Kommentar von Adrian Durtschi, UNICARE zur Lage der Pflegearbeit
Pflegearbeit weltweit: Der Kommentar - Geld und Wertschätzung nötig
Gewerkschaften müssen sich mit guten Arbeitsbedingungen in der Pflege auseinandersetzen und die Millionen noch nicht organisierten Pflegekräfte in die Gewerkschaften bringen – zum Wohle aller, meint Adrian Durtschi.
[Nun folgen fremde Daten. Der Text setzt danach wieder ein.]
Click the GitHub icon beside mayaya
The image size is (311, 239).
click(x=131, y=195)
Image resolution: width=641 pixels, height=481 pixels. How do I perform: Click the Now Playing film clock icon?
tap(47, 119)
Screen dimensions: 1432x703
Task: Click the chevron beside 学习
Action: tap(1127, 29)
»Pflegen und dem Patienten den Hintern abwischen wird nicht so schwierig sein. Dafür wollen Sie Lohn?« – Solche abschätzigen Bemerkungen müssen professionelle Pflegekräfte leider ständig hören. Weltweit wächst die Nachfrage nach professioneller Pflege, Millionen von neuen Jobs werden entstehen, im globalen Norden und Süden. Wir werden älter, chronische Krankheitsbilder sind häufiger. Diese Entwicklung kostet Geld. Derzeit sind es mehrheitlich Frauen, die pflegen, und zwar oft unter schlechten Bedingungen oder unentgeltlich. Politiker_innen sehen Pflege oft nur als Kostenfaktor. Statt zu jammern, sollten sie sagen: Ja, es braucht mehr und gute Pflege. Studien und Publikationen der Weltgesundheitsorganisation (WHO) oder des Internationalen Gewerkschaftsbundes (IGB) zeigen deutlich: Geld investiert in Pflege ist eine Investition in die Zukunft!
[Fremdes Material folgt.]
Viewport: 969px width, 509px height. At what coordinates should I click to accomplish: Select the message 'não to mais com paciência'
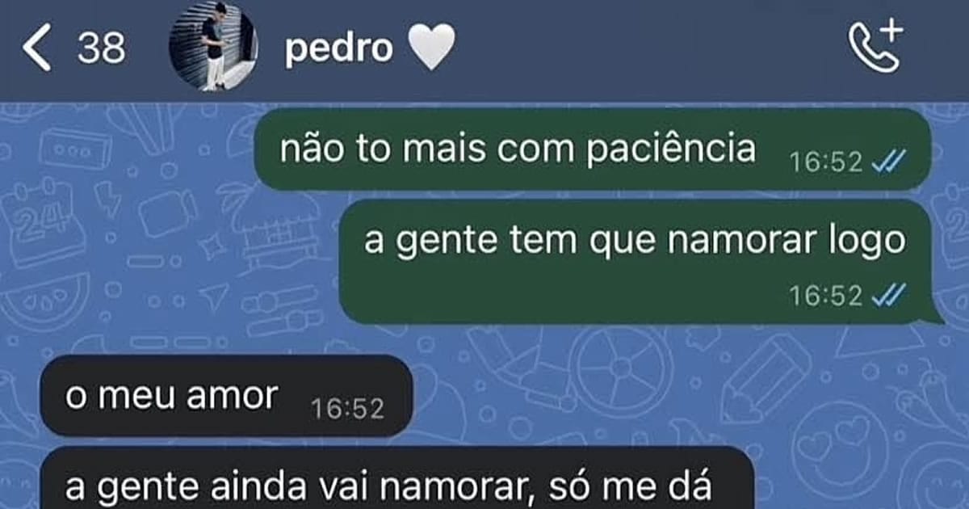[593, 149]
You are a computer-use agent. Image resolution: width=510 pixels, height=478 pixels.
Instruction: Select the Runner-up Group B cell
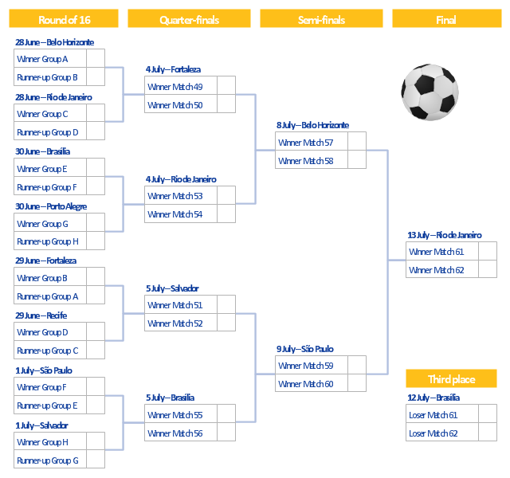50,76
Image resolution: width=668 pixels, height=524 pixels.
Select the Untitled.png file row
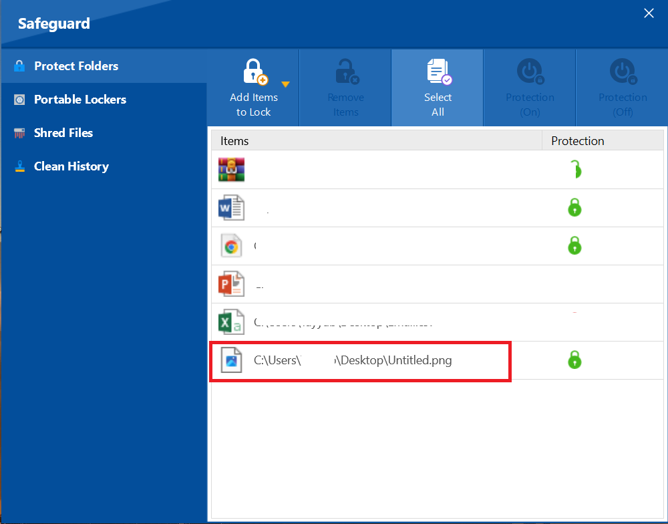pyautogui.click(x=353, y=361)
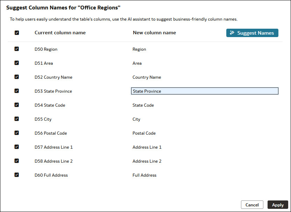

Statt zu investieren wird über den hausgemachten Fachkräftemangel gejammert. Wegen schlechter Arbeitsbedingungen, zunehmendem Stress und wenig Zeit für die zu pflegende Person verlassen viele Fachkräfte den Beruf. Die Lücke schließen bei uns Pflegende aus Osteuropa oder den Philippinen. Dort müssen wiederum Migrant_innen den Fachkräftemangel auffüllen. Dies ist keine Lösung.
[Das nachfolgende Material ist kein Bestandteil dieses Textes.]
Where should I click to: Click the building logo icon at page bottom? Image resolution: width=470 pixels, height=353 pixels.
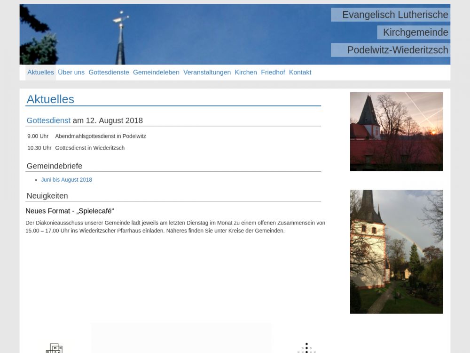(x=54, y=348)
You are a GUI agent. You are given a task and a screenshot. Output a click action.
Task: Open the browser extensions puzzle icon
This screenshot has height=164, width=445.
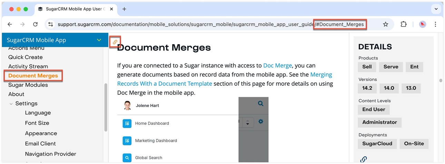pos(404,24)
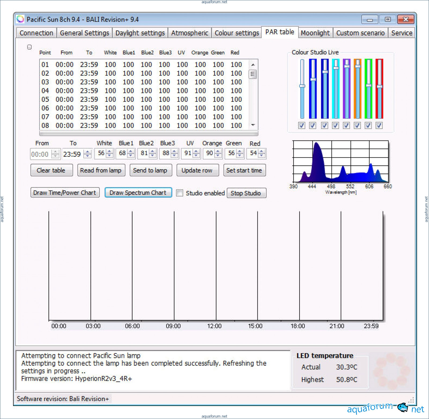Enable the Studio enabled checkbox

click(180, 193)
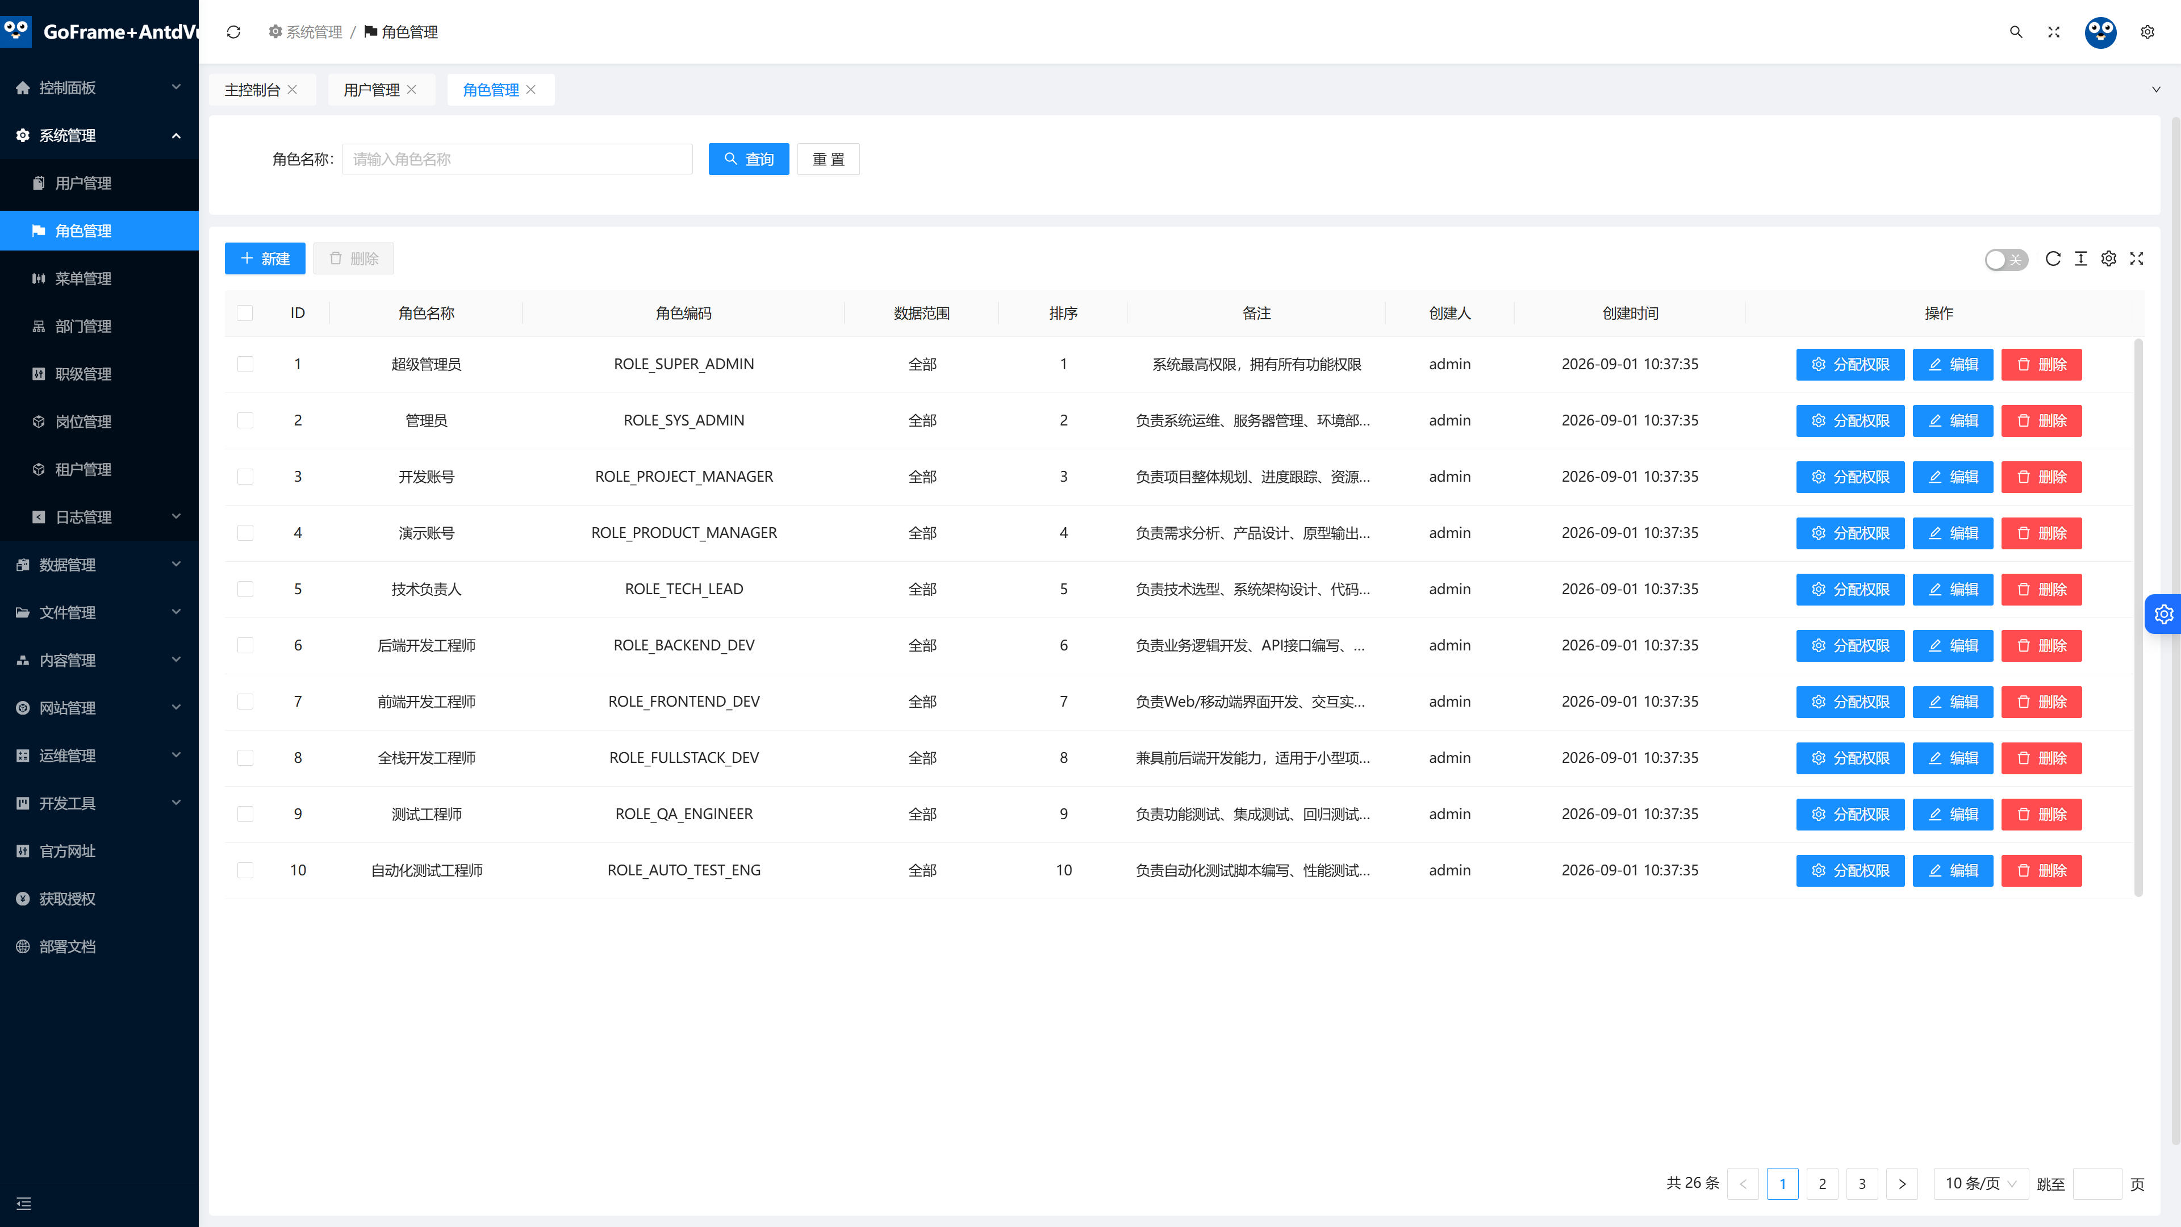
Task: Open the top-right settings gear
Action: (2147, 32)
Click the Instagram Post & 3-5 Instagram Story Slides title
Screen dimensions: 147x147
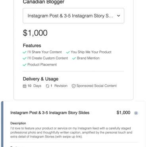pos(50,113)
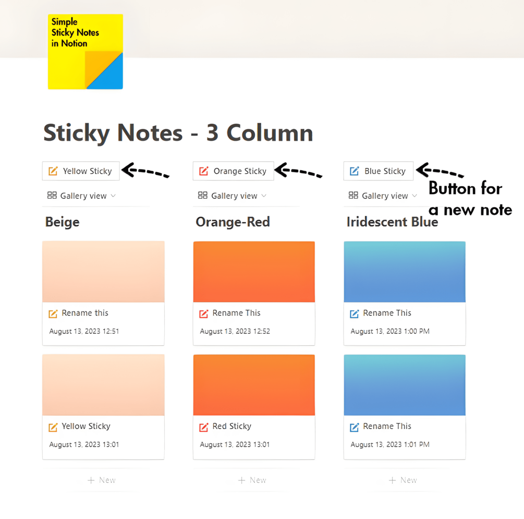Open the orange card cover dated 12:52

pyautogui.click(x=254, y=271)
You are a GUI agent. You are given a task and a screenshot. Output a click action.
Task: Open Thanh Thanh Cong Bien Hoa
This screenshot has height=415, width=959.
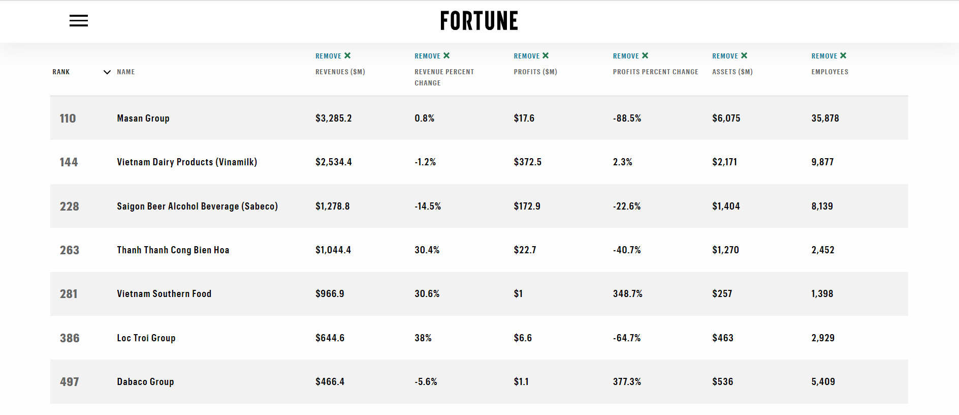click(x=173, y=250)
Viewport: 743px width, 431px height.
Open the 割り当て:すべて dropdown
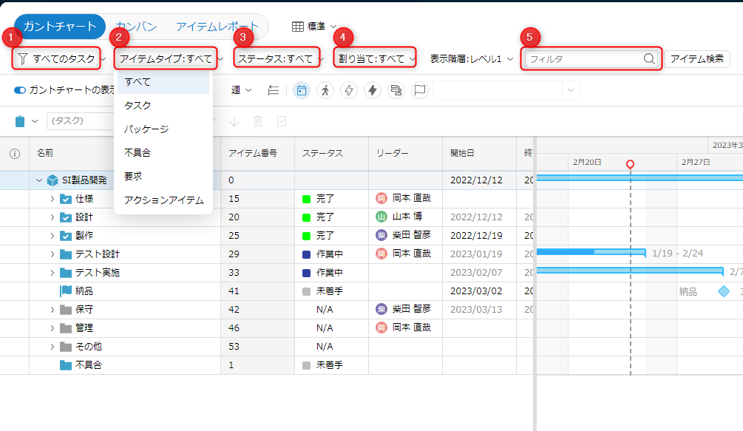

Gleichzeitig machen immer mehr höchst profitable börsennotierte Unternehmen im Bereich der Pflege massiv Gewinn mit unserer Gesundheit. Wie der deutsche Gesundheitskonzern Fresenius, der in über 100 Ländern aktiv ist. Oder der französische Multi ORPEA, der mehrfach wegen ungenügender Pflegequalität oder seinem Umgang mit dem Personal in der Kritik war, zuletzt in Deutschland. Interessanter Fakt: Kein globaler Multi in diesem Bereich hat mit den Gewerkschaftsföderationen ein Globales Rahmenabkommen (GRA) unterzeichnet, das ihn verpflichtet, Menschenrechte wie die Rechte für Arbeitnehmende der Internationalen Arbeitsorganisation zu respektieren.
Wir als UNI Global Union wollen den Pflegearbeitenden mehr Gewicht verleihen. Wir unterstützen gewerkschaftliche Aufbauprojekte in Ländern wie Kolumbien, Ghana oder Polen. Wir bauen Gewerkschaftsallianzen auf, lobbyieren in internationalen Organisationen und führen globale Kampagnen zu GRA für multinationale Unternehmen. Doch das allein reicht nicht.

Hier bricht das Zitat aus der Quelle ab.